AIM: Set out the part of the listing that opens with the line containing "Where should I click to: Expand" and closes with the line containing "pos(182,490)" as a numbered list, leaving out blank lines.

* start *

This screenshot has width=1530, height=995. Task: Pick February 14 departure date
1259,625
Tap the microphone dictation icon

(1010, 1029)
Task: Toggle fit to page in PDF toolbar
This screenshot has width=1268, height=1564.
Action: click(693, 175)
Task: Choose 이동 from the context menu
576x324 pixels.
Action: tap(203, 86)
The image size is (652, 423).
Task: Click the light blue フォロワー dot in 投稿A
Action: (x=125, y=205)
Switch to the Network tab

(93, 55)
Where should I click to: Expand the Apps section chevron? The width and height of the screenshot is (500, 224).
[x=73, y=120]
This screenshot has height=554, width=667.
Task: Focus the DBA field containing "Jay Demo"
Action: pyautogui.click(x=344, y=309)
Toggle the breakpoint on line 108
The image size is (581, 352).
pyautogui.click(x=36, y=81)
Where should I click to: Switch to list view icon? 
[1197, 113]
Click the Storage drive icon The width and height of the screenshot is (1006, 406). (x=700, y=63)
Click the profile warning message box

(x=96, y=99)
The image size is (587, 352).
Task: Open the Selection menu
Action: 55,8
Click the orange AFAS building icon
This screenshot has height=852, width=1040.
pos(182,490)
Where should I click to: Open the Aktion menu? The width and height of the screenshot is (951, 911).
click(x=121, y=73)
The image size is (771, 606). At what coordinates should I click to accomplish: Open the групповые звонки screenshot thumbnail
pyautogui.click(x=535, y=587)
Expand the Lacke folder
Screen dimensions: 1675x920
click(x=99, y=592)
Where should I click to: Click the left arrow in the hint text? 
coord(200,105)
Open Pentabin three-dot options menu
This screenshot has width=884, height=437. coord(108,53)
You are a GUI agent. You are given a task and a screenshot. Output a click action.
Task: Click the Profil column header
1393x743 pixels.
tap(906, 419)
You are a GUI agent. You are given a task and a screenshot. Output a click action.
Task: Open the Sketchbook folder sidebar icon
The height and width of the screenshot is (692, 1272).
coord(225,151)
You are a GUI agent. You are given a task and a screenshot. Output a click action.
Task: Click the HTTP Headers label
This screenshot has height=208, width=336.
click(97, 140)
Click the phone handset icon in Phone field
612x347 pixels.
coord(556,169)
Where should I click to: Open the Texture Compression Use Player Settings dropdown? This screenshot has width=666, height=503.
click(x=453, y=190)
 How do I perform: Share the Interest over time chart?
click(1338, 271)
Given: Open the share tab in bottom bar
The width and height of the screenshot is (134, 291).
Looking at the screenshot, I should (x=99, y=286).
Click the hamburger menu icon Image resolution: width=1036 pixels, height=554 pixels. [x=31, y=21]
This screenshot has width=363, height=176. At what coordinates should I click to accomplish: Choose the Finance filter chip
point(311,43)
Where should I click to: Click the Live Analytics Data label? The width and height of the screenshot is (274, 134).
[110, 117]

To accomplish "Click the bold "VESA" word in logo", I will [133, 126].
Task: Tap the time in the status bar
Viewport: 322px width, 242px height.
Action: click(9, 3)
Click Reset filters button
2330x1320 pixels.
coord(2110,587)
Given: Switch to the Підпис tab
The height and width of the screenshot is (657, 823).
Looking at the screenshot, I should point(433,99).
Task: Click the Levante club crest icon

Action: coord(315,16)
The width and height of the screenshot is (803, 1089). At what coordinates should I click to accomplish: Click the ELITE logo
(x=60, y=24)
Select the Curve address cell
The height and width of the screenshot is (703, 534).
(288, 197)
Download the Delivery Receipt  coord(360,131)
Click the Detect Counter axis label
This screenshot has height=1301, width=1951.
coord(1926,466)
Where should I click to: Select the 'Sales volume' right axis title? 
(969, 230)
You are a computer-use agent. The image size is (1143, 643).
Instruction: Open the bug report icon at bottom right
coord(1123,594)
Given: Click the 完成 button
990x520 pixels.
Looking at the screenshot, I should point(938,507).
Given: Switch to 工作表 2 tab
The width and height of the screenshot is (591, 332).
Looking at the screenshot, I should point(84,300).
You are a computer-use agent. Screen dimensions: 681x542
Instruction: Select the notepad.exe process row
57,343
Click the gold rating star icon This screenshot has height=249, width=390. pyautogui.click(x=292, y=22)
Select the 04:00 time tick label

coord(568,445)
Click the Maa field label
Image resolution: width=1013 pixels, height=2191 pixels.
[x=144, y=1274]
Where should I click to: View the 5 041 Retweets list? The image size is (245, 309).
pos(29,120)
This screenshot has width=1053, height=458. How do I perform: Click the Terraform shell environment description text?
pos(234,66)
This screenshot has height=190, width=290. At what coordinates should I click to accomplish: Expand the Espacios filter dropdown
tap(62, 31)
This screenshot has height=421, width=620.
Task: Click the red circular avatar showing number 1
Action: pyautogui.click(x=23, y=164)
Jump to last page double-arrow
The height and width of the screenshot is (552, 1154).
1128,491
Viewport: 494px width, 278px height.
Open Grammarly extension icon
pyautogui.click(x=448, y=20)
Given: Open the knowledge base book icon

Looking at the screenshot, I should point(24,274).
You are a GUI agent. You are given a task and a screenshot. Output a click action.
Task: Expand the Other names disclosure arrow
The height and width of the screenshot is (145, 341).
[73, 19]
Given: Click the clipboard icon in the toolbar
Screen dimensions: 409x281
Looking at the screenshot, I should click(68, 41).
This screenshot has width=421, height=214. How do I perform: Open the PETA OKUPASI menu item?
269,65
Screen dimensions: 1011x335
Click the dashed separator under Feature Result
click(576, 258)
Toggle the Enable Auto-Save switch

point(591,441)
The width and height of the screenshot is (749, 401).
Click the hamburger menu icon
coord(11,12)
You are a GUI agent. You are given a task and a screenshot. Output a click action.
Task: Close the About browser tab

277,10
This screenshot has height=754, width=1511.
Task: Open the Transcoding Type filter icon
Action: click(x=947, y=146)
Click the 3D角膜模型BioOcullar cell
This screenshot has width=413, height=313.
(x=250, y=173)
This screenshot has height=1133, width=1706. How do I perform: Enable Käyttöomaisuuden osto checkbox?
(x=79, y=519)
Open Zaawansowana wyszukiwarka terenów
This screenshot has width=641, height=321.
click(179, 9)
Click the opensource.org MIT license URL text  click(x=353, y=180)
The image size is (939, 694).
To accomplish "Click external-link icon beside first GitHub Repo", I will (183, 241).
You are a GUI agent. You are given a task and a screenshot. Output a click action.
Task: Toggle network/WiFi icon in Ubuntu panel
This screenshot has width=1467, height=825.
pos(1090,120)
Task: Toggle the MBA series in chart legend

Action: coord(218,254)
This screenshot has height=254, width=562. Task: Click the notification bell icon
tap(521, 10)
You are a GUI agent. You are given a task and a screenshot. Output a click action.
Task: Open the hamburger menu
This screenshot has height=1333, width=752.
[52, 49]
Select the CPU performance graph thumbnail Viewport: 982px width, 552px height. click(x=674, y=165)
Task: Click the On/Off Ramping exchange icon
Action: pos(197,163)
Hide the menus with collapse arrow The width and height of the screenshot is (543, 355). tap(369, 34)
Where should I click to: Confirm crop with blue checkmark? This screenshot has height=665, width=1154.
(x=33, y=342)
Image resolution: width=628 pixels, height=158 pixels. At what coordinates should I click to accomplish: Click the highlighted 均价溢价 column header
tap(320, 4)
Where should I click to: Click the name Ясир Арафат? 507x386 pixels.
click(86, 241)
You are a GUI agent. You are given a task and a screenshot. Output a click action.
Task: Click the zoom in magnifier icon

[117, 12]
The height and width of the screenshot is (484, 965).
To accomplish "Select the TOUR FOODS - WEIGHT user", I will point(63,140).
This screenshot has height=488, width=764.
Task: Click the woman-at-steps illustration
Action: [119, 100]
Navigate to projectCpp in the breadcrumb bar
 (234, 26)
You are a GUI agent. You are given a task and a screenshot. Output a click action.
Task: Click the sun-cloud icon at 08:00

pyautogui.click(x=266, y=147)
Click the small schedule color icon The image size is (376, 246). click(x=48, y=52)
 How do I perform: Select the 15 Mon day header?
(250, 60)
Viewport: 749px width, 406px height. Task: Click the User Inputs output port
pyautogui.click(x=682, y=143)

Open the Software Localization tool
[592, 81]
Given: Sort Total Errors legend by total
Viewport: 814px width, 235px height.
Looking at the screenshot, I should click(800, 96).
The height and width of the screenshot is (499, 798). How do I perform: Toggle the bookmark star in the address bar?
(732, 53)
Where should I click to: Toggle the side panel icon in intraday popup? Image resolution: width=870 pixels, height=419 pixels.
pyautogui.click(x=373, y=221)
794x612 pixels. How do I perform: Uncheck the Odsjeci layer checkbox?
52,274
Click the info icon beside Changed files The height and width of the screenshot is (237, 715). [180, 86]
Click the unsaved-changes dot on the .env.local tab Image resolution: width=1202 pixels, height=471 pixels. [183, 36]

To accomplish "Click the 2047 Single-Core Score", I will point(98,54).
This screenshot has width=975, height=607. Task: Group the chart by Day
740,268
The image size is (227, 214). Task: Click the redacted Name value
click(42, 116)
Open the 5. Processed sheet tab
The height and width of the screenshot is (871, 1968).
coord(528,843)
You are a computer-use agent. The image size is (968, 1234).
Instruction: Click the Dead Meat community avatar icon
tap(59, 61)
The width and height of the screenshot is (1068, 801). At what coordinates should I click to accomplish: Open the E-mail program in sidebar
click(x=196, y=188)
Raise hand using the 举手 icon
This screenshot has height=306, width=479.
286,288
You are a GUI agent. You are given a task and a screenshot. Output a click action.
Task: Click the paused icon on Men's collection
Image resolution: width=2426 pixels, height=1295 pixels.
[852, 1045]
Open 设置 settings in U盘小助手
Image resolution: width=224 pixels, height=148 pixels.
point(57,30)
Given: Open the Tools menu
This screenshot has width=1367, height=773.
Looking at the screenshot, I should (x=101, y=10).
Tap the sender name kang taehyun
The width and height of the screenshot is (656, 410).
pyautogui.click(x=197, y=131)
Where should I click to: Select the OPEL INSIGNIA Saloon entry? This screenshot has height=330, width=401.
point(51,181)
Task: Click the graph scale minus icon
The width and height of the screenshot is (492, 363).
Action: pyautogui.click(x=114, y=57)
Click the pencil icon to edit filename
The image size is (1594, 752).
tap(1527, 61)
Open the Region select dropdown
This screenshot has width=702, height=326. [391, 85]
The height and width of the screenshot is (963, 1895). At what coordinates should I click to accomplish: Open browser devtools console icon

* end *

OUTPUT BELOW:
1. Where should I click to: Expand the Apps section chevron? The width and height of the screenshot is (500, 224).
2. [x=73, y=120]
3. This screenshot has height=554, width=667.
4. Task: Focus the DBA field containing "Jay Demo"
5. Action: pyautogui.click(x=344, y=309)
6. Toggle the breakpoint on line 108
7. The image size is (581, 352).
8. pyautogui.click(x=36, y=81)
9. Where should I click to: Switch to list view icon? 
10. [1197, 113]
11. Click the Storage drive icon The width and height of the screenshot is (1006, 406). (x=700, y=63)
12. Click the profile warning message box
13. (x=96, y=99)
14. The image size is (587, 352).
15. Task: Open the Selection menu
16. Action: 55,8
17. Click the orange AFAS building icon
18. This screenshot has height=852, width=1040.
19. pos(182,490)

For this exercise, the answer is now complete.